- [Given request]: Locate every line in the records that contains the string "field", matching case exactly, and copy each such line.

- [The data]:
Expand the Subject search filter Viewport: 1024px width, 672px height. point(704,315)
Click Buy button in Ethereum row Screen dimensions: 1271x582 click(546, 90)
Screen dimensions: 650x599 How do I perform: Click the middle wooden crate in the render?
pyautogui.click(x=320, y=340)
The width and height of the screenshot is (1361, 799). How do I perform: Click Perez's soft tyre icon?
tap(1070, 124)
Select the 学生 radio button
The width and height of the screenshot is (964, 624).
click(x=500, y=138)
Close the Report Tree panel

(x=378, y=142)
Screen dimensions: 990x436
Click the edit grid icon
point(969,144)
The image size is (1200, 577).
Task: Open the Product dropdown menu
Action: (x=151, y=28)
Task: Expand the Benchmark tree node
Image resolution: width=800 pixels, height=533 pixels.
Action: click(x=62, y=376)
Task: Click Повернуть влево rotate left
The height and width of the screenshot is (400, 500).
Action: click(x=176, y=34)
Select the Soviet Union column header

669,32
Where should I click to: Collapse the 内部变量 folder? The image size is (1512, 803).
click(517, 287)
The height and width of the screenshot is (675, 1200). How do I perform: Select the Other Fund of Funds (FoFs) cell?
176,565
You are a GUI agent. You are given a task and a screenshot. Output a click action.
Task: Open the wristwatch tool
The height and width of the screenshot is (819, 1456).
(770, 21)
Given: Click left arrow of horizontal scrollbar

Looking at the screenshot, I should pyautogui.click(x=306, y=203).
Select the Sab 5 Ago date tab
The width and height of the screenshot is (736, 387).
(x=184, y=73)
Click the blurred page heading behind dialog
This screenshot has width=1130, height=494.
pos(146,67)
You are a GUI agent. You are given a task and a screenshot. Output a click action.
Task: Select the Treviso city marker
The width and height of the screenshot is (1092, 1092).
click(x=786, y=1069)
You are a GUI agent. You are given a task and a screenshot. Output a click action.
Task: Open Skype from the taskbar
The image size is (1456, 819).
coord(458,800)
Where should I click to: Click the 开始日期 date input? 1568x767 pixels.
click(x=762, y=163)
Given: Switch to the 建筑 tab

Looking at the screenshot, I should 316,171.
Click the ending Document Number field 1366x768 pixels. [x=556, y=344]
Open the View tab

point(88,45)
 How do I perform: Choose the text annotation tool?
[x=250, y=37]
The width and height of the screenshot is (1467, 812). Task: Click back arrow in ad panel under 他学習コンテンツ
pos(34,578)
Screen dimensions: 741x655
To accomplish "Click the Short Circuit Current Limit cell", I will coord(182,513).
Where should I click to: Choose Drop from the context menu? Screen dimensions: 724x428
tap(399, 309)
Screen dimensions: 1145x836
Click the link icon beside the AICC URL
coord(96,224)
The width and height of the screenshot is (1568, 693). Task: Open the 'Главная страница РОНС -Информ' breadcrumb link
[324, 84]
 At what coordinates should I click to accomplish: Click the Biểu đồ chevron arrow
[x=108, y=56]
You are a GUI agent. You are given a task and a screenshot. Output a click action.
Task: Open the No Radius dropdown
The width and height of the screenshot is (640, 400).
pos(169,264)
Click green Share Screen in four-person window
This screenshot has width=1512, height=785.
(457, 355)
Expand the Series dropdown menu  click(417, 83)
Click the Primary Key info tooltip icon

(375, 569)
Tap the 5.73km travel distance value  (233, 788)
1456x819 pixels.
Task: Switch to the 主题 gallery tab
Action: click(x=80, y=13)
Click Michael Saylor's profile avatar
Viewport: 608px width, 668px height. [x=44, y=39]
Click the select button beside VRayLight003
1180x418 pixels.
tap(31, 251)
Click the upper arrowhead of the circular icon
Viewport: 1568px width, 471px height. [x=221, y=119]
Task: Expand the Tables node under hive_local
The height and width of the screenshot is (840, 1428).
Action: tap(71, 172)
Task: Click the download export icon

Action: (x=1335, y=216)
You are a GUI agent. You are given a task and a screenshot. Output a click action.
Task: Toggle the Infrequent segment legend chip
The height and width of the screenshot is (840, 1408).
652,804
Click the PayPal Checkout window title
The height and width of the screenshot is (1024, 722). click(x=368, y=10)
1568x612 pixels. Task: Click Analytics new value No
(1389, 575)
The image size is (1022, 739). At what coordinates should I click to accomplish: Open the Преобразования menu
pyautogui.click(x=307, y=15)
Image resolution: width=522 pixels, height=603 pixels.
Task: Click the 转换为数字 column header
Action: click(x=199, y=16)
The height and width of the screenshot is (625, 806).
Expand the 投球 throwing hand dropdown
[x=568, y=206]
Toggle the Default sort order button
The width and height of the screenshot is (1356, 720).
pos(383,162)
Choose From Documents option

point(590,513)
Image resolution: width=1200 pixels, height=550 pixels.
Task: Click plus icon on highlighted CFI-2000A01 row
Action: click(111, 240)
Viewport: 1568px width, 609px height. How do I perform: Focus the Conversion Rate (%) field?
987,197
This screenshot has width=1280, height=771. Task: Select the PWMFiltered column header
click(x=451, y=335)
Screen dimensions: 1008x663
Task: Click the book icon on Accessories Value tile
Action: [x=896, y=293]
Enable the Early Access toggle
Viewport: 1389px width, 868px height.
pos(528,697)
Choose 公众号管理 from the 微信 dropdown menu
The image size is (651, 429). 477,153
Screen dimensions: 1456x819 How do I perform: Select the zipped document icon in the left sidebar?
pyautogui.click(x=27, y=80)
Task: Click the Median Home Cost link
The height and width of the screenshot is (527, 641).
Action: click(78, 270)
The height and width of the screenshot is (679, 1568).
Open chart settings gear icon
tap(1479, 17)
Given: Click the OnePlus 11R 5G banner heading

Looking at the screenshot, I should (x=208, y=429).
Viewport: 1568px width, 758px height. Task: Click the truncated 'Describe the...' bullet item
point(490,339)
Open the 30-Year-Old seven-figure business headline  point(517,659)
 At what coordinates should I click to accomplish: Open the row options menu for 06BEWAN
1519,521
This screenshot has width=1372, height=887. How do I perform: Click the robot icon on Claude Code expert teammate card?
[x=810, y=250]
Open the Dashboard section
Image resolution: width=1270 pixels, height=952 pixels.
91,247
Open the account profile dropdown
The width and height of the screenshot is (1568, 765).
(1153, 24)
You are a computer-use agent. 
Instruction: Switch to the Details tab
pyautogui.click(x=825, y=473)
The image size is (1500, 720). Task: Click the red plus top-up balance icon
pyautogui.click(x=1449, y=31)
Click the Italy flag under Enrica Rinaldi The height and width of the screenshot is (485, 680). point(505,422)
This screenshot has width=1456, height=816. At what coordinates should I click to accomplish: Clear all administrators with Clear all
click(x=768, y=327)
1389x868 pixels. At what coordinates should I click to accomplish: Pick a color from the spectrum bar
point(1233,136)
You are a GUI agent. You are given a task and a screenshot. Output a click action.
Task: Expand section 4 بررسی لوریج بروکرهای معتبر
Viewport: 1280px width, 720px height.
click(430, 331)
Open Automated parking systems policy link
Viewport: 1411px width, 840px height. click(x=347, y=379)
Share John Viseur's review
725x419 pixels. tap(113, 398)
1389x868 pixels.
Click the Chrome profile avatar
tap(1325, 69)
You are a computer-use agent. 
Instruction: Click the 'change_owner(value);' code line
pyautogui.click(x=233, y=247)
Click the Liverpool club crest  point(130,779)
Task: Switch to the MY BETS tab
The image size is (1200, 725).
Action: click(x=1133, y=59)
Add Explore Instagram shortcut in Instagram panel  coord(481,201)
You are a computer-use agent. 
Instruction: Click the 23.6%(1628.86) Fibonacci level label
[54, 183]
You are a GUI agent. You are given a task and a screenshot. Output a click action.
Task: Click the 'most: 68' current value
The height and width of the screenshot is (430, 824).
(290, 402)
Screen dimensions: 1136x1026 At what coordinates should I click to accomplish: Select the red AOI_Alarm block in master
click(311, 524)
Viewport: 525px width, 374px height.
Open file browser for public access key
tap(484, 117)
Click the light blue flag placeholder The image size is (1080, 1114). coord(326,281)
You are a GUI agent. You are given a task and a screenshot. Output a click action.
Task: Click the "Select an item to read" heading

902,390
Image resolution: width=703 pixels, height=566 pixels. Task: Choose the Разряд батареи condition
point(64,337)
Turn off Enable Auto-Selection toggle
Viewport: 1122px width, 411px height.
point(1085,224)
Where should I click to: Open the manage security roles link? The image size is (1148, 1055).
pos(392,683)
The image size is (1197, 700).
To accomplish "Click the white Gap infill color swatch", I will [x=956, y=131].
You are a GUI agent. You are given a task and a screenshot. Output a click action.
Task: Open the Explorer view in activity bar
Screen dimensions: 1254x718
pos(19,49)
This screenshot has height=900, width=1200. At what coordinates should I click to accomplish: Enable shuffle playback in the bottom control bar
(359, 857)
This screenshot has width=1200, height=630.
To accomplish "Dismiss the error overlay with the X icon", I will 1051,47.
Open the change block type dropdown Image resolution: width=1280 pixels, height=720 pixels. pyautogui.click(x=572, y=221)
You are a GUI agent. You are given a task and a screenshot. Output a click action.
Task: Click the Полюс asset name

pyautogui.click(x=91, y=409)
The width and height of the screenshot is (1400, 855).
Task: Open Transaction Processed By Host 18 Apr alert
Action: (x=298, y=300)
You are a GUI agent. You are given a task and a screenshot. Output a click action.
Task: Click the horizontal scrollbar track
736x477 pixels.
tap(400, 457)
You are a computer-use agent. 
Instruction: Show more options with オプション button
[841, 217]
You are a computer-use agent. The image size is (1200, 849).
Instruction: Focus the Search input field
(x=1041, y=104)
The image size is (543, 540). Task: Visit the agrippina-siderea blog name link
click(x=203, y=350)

- [Solution for this problem]:
Click the ending Document Number field 1366x768 pixels. [x=556, y=344]
Viewport: 1568px width, 609px height. How do I perform: Focus the Conversion Rate (%) field?
Instruction: Focus the Search input field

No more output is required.